**Reading passage**
DIY AVR in the Arduino IDE

Included here are a large set of convenient boards.txt and bootloaders to handle many Atmel AVR Microcontrollers in the Arduino IDE for people making their own DIY Arduino based stuff.

⚠️ Arduino Version 1.0.x support has now ended in this package, 1.0.x users should upgrade to 1.6.x+ without further delay, download for free here.

⭐️ Arduino IDE 1.8.5+ (or 1.6.13) Recommended

The current release was made using IDE version 1.8.5 so that's the recommended, but you should be ok with anything 1.6.13 or newer, and MAYBE older versions.

💥 ** Do not use Arduino IDE 1.6.10 due to major bugs in that version of the IDE. 💥

⭐️ Make sure your "Arduino AVR Boards Built-In" is updated

It is often a problem that people have updated their IDE version but it is using for some reason an old "Arduino AVR Boards", this can cause a problem (usually with avrdude configuration).

Go to "Tools > Board > Board Manager" and look at the (usually) first item which is called "Arduino AVR Boards", it should show version 1.6.15 or higher installed, note that this number is not the same as your IDE version (usually).

Especially if it is lower than 1.6.15, click the item and select/install the highest available version.

Supported Chips

Presently the list of included chips is as follows:

ATmega x8 Series (8,48,88,168,328)

Board Manager JSON for ATmega 8/48/88/168/328

⭐️ See Arduino Pinout Diagram (DIP) ⭐️ See Arduino Pinout Diagram (SMD-32) ⭐️ See Arduino Pinout Diagram (SMD-28)

This series of chips are pin compatible in both 28 pin DIP (through hole) and 32 pin surface mount packages. Consult the datasheets for the specific differences, but for most people the biggest difference is simply the amount of memory.

  • ATmega8, ATmega8A,
  • ATmega48, ATmega48A, ATmega48P, ATmega48PA, ATmega48PB
  • ATmega88, ATmega88A, ATmega88P, ATmega88PA, ATmega88PB
  • ATmega168, ATmega168A, ATmega168P, ATmega168PA, ATmega168PB
  • ATmega328, ATmega328P, ATmega328PB

Note at current time only 8A, 48P and 328P have been tested, but the others should work too, open an issue if not.


Board Manager JSON for ATtiny 25/45/85/24/44/84/13/10/5

The ATtiny series of chips use (installed automatically for you with the JSON above) a fork of ATTinyCore which has further optimisations for core code size reduction so you can fit (considerably) more useful code into your ATtiny and still maintain all the functions you are used to.

**What you are asked to do**
Please rewrite the paragraph of the DIY AVR guide that begins "Go to" as a brief list, keeping its main facts. The data after this point comes from a different source than the DIY AVR guide.

**Records provided**
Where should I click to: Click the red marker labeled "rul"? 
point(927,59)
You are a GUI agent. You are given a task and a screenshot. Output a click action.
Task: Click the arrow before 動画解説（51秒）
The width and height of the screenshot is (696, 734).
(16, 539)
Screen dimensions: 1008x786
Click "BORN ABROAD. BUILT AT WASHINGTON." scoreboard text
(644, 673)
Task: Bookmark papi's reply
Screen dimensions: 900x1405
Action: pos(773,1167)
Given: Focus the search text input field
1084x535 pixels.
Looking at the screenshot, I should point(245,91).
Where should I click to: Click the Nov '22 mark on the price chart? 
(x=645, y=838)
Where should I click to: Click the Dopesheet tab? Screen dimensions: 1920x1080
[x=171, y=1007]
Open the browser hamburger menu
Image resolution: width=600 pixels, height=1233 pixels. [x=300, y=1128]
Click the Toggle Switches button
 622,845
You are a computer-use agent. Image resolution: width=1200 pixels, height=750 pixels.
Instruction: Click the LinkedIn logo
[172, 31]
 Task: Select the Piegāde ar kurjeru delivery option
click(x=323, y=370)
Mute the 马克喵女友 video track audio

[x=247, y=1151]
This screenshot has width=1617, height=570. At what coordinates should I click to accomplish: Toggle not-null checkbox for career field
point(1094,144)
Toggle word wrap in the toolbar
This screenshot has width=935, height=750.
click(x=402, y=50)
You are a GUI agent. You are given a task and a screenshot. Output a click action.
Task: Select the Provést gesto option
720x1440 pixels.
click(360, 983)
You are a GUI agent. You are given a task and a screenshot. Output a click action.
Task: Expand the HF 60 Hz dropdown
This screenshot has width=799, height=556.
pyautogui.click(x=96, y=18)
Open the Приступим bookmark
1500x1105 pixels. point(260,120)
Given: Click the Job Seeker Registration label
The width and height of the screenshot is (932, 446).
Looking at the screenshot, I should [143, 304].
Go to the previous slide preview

**Complete answer**
- Open Tools > Board > Board Manager.
- Find the item called "Arduino AVR Boards," which is usually first.
- Check that version 1.6.15 or higher is installed.
- This number usually differs from the IDE version.